The Subversion Project: Buiding a Better CVS
If you work on any kind of open-source project, you've probably worked with CVS. You probably remember the first time you learned to do an anonymous checkout of a source tree over the Net, your first commit or learning how to look at CVS diffs. And then the fateful day came: you asked your friend how to rename a file. “You can't”, was the reply.
“What? What do you mean?” you asked.
“Well, you can delete the file from the repository and then re-add it under a new name.”
“Yes, but then nobody would know it had been renamed.”
“Let's call the CVS administrator. She can hand-edit the repository's RCS files for us and possibly make things work.”
“And by the way, don't try to delete a directory either.”
You rolled your eyes and groaned. How could such simple tasks be so difficult?
No doubt about it, CVS has evolved into the standard software configuration management (SCM) system of the Open Source community, and rightly so. CVS is free software and has a wonderful nonlocking development model that allows hundreds of far-flung programmers to collaborate. In fact, one might argue that, without CVS, it's doubtful whether sites like Freshmeat or SourceForge ever would have flourished as they do now. CVS and its semi-chaotic development model have become an essential part of Open Source culture.
So what's wrong with CVS? Because it uses the RCS storage system under the hood, CVS can only track file contents, not tree structures. As a result, the user has no way to copy, move or rename items without losing history. Tree rearrangements are always ugly server-side tweaks.

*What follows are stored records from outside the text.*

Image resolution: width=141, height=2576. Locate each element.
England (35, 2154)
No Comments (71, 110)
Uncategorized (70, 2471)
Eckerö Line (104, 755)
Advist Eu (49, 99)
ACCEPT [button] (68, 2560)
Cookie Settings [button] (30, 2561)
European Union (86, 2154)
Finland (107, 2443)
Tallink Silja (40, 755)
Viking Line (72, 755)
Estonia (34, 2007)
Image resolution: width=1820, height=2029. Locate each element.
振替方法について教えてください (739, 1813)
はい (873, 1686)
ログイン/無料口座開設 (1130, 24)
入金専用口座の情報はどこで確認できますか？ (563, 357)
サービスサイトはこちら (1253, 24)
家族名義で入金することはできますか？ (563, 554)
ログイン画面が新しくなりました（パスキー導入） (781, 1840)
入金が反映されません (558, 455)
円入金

The RCS back end cannot store binary files efficiently, and branching and tagging operations can become very slow. CVS also uses the network inefficiently; many users are annoyed by long waits, because file differences are sent in only one direction (from server to client, but not from client to server), and binary files are always transmitted in their entirety.
From a developer's standpoint, the CVS codebase is the result of layers upon layers of historical “hacks”. (Remember that CVS began life as a collection of shell scripts to drive RCS.) This makes the code difficult to understand, maintain or extend. For example, CVS's networking ability was essentially stapled on. It was never designed to be a native client/server system.
Rectifying CVS's problems is a huge task, and we've only listed a few of the many common complaints here.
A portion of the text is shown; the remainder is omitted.